* [Your objective]:
Return the stretch of lines from the one containing "Select Options... in the File menu" through the last line, reproducing each one word for word. Leave the pictures out of your answer.

═════ Stored rows

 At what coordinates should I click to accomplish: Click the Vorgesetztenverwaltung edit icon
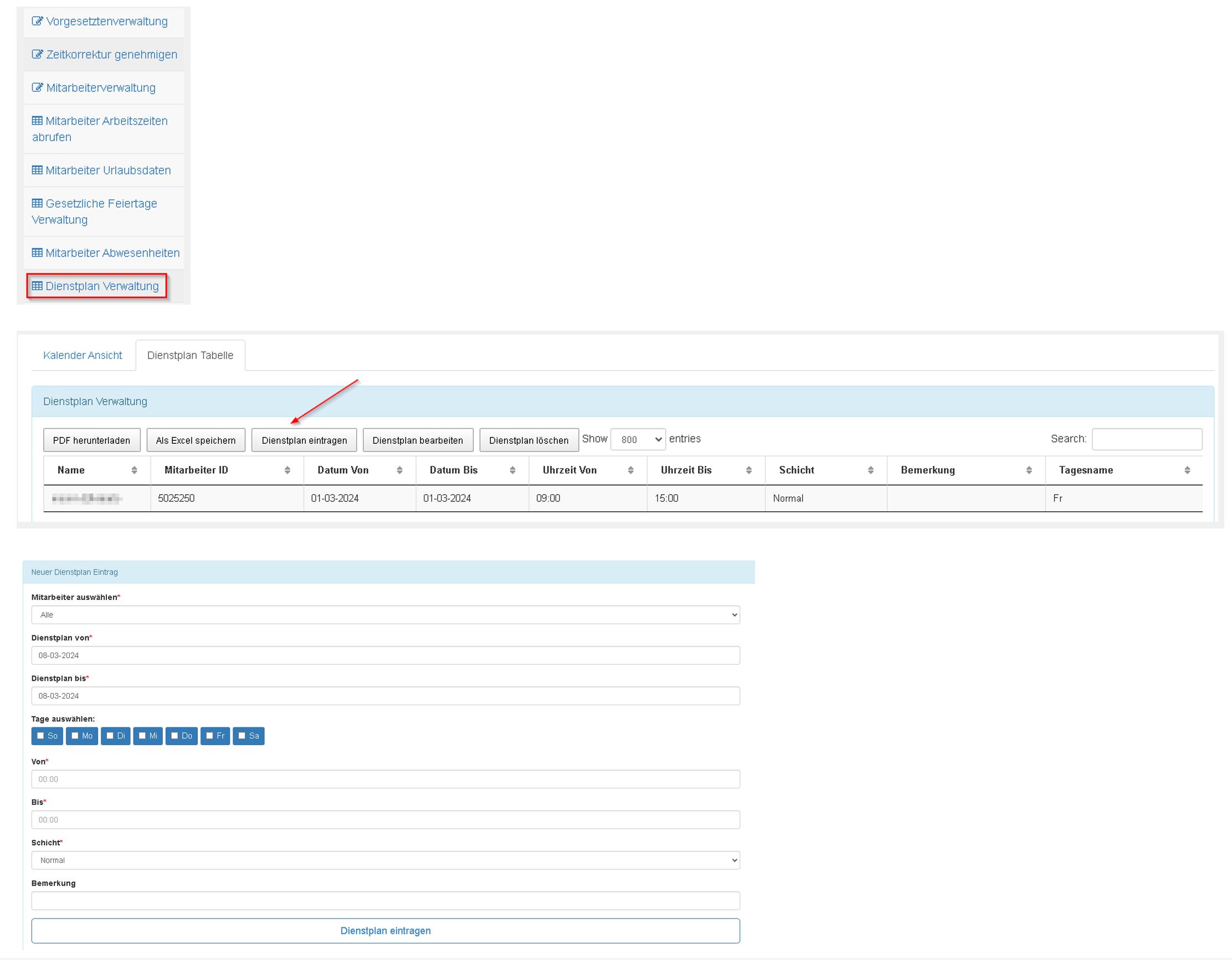click(x=37, y=22)
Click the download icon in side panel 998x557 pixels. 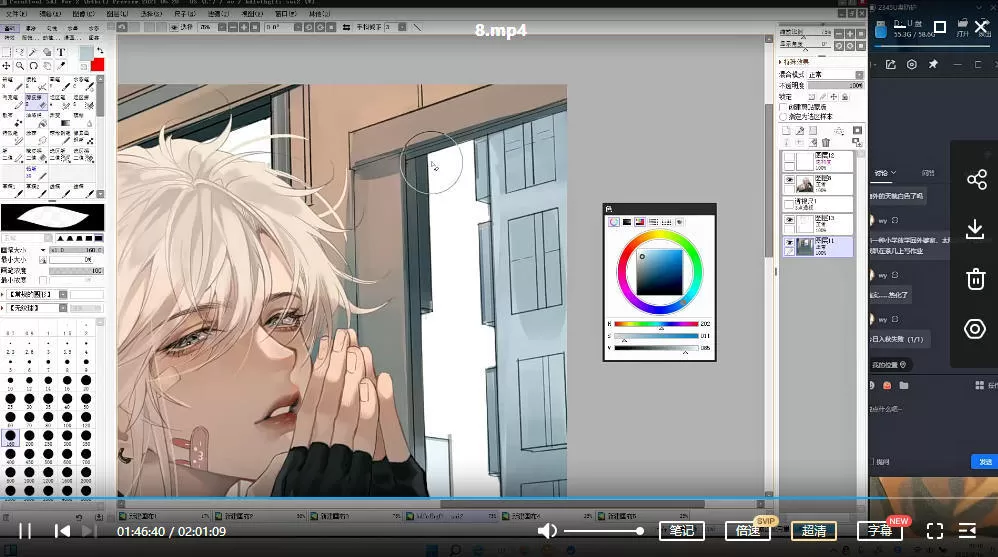point(976,230)
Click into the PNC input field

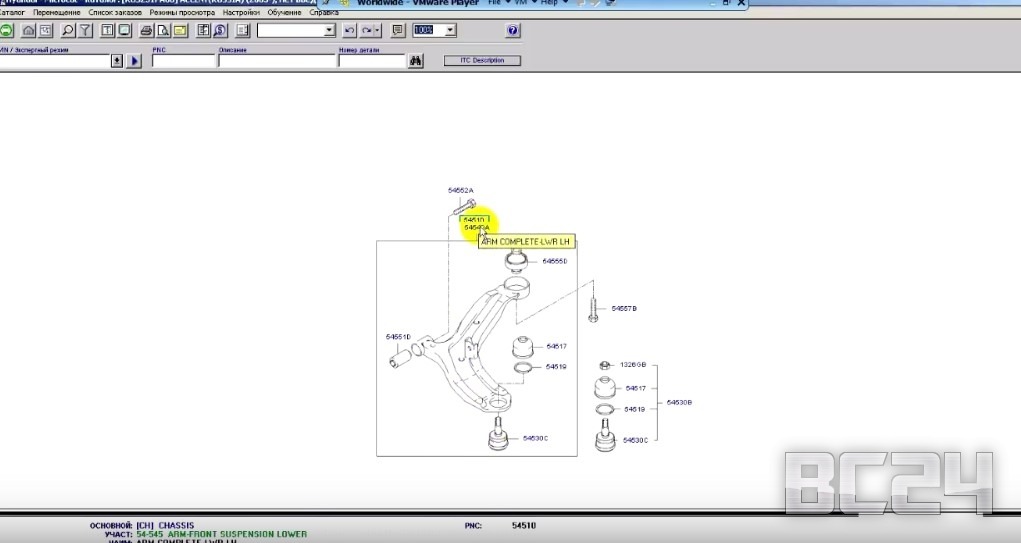coord(183,61)

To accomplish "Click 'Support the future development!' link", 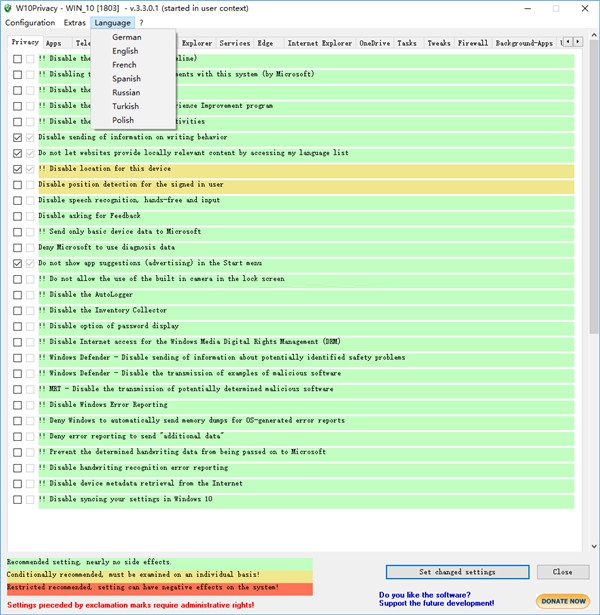I will [x=437, y=604].
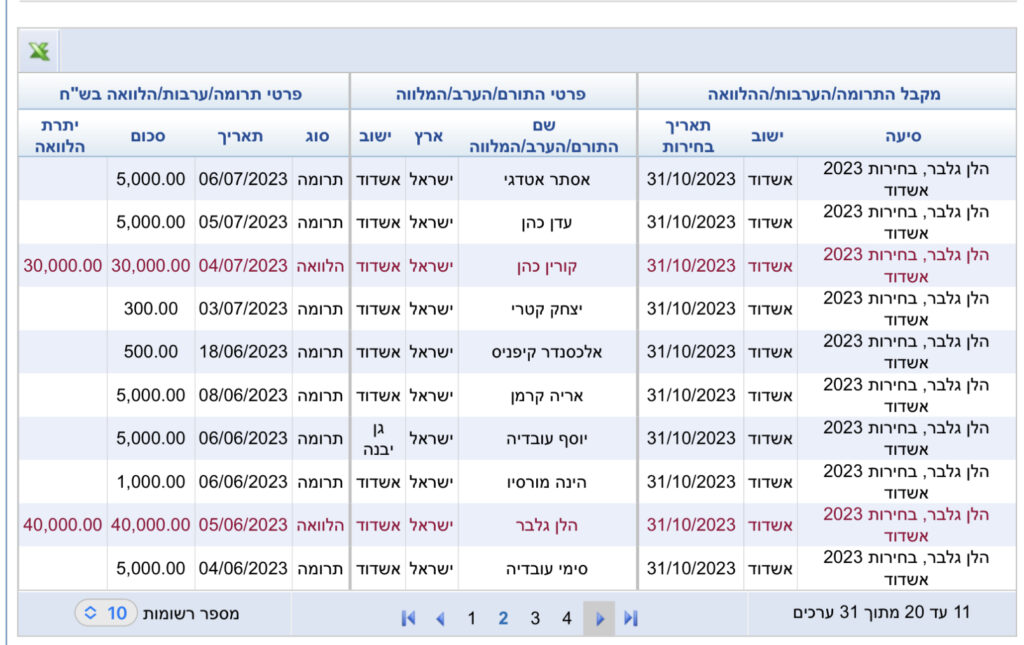Image resolution: width=1024 pixels, height=645 pixels.
Task: Select the row for יוסף עובדיה
Action: click(x=517, y=439)
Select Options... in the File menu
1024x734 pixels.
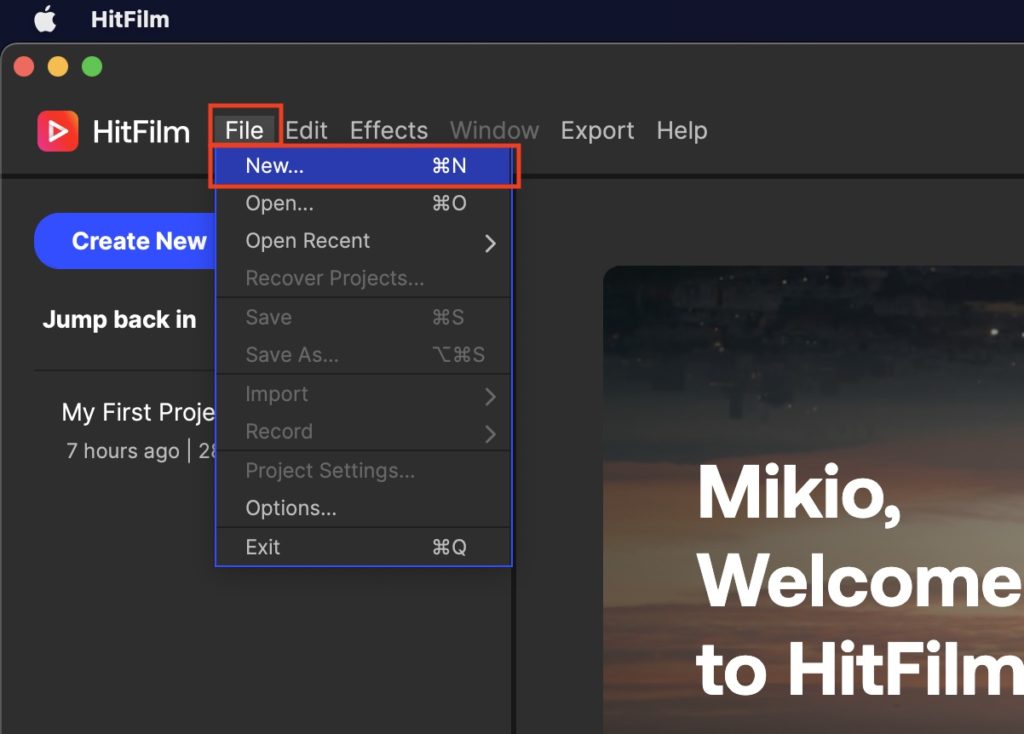pos(292,509)
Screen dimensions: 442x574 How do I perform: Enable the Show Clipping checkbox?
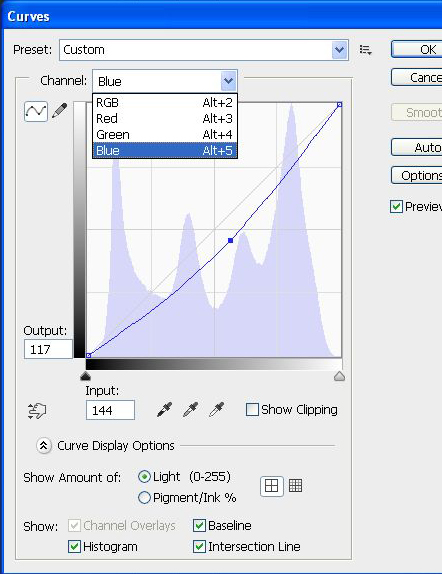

══════════

* [Output for this task]:
Select Options... in the File menu
1024x734 pixels.
pos(292,509)
Screen dimensions: 442x574 How do I perform: Enable the Show Clipping checkbox?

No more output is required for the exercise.